[RECORDS SHOWN — start]
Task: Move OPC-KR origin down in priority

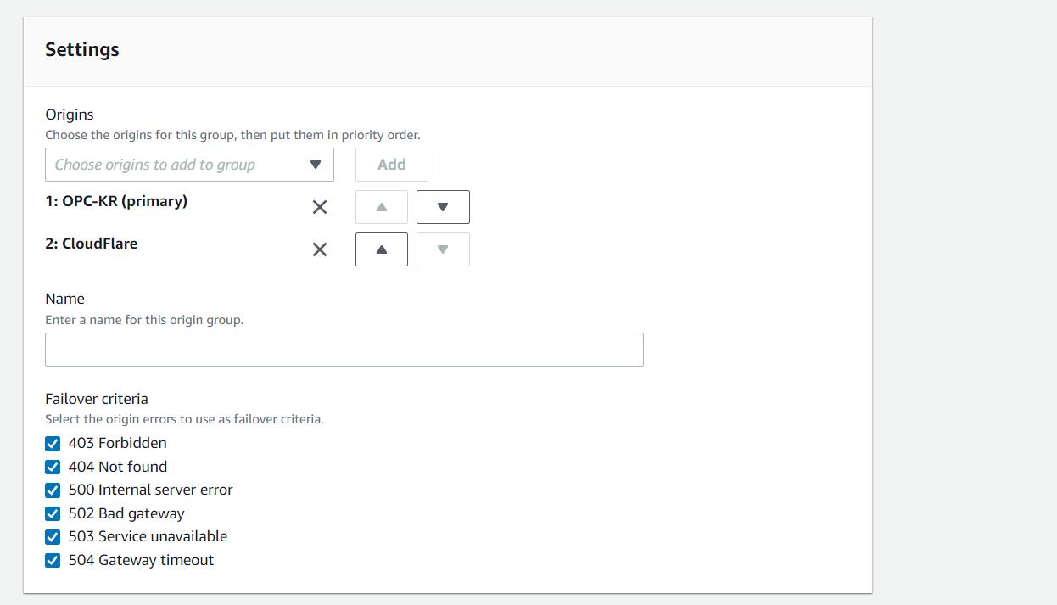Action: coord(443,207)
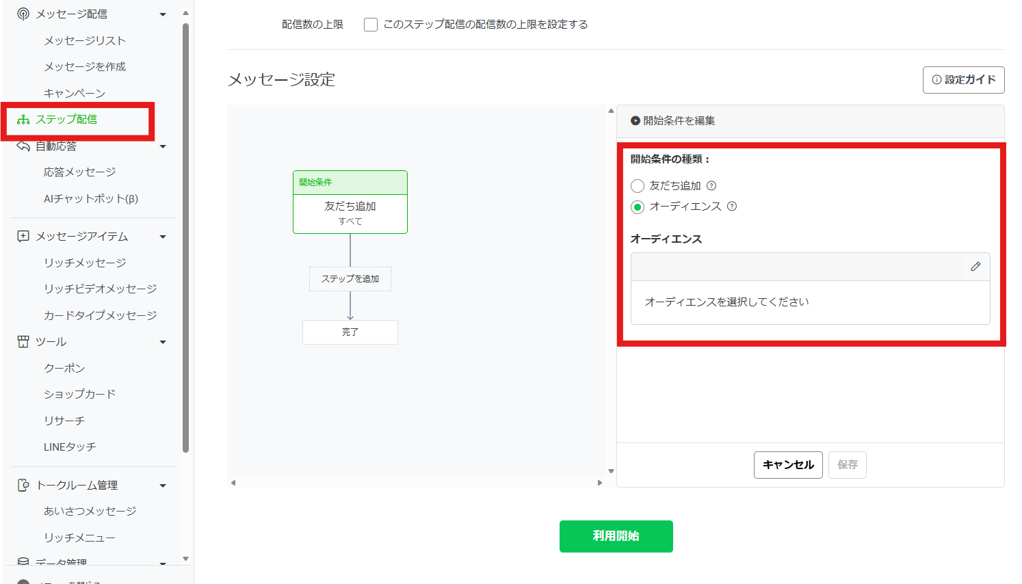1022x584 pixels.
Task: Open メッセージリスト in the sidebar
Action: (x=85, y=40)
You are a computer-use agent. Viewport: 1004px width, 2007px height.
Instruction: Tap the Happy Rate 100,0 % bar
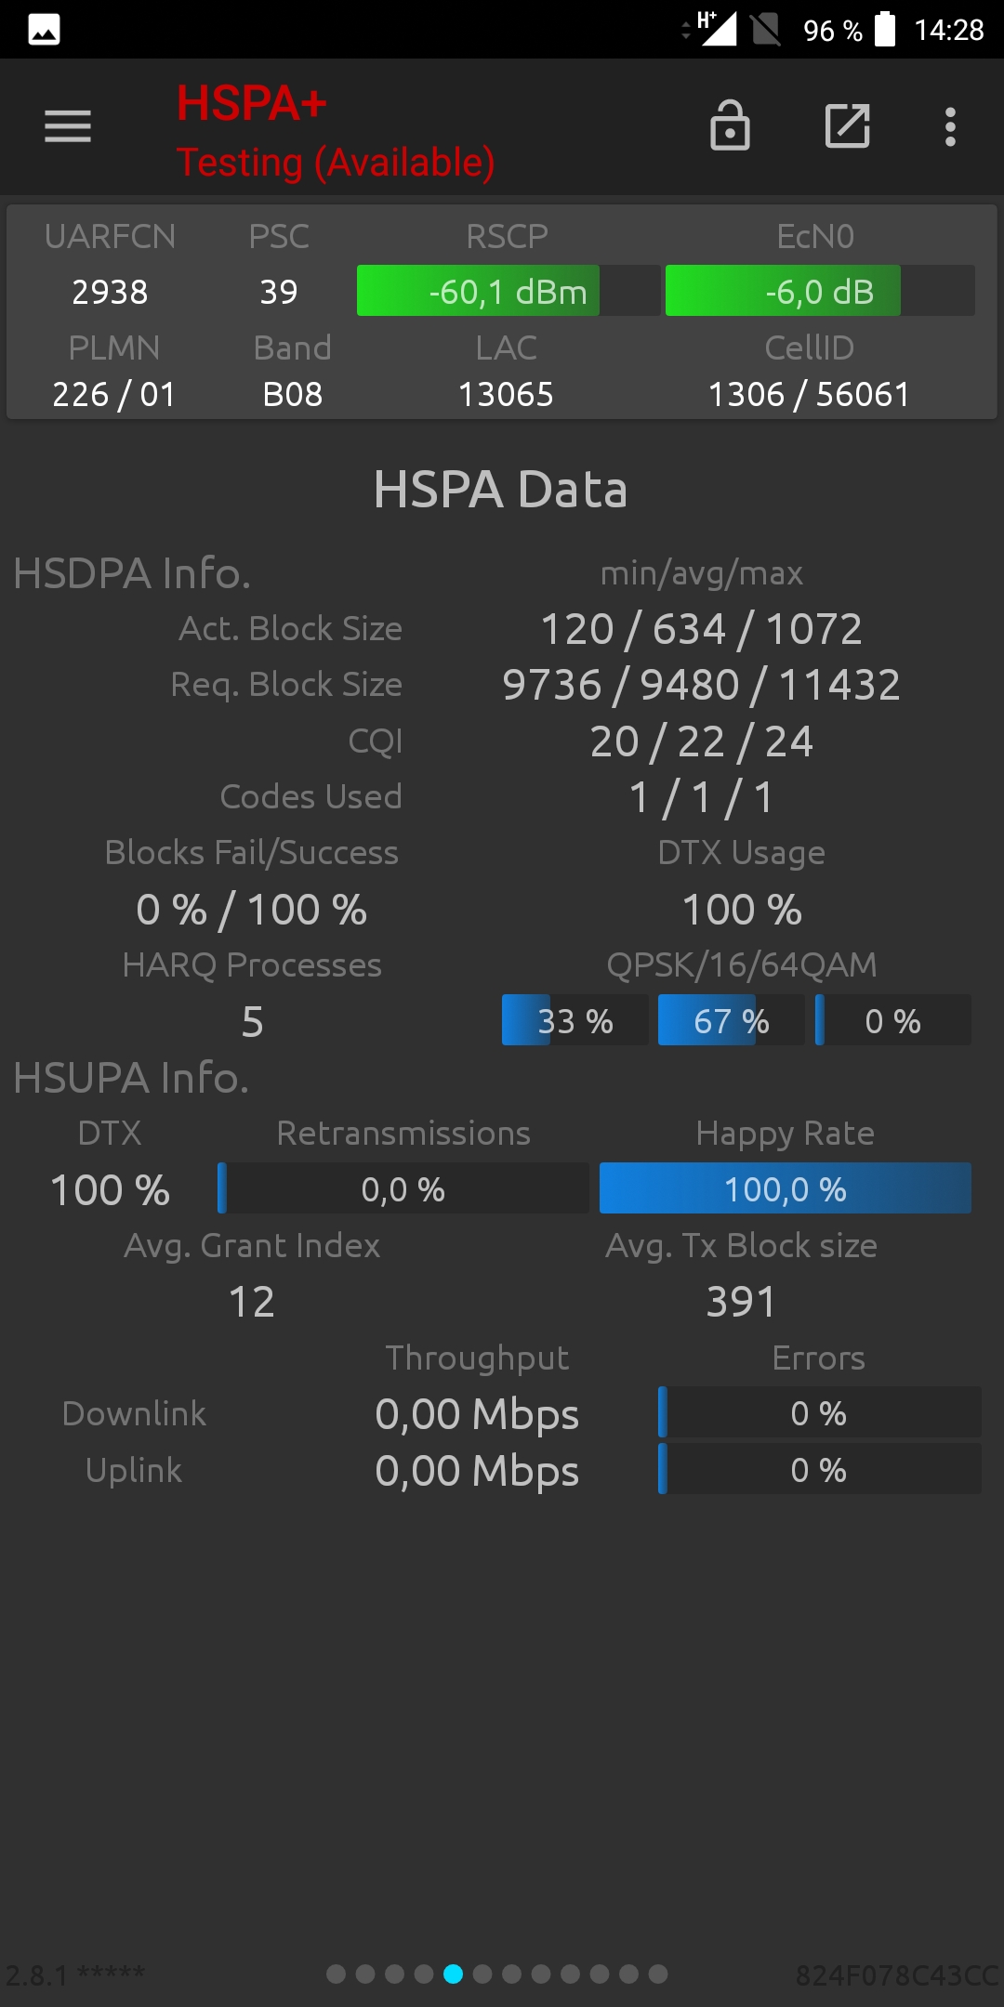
[RECORDS SHOWN — finish]
[RECORDS SHOWN — start]
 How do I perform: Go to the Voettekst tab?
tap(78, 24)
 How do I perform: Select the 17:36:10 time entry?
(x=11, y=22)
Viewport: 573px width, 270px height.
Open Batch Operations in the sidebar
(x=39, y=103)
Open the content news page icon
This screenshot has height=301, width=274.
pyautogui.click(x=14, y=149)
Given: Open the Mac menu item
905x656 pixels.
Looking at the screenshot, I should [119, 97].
[RECORDS SHOWN — finish]
§ WHAT THIS TASK INVOLVES: Say the number of lines in the records above that include the string "Viewport", and no more.

§ EXERCISE RESPONSE: 2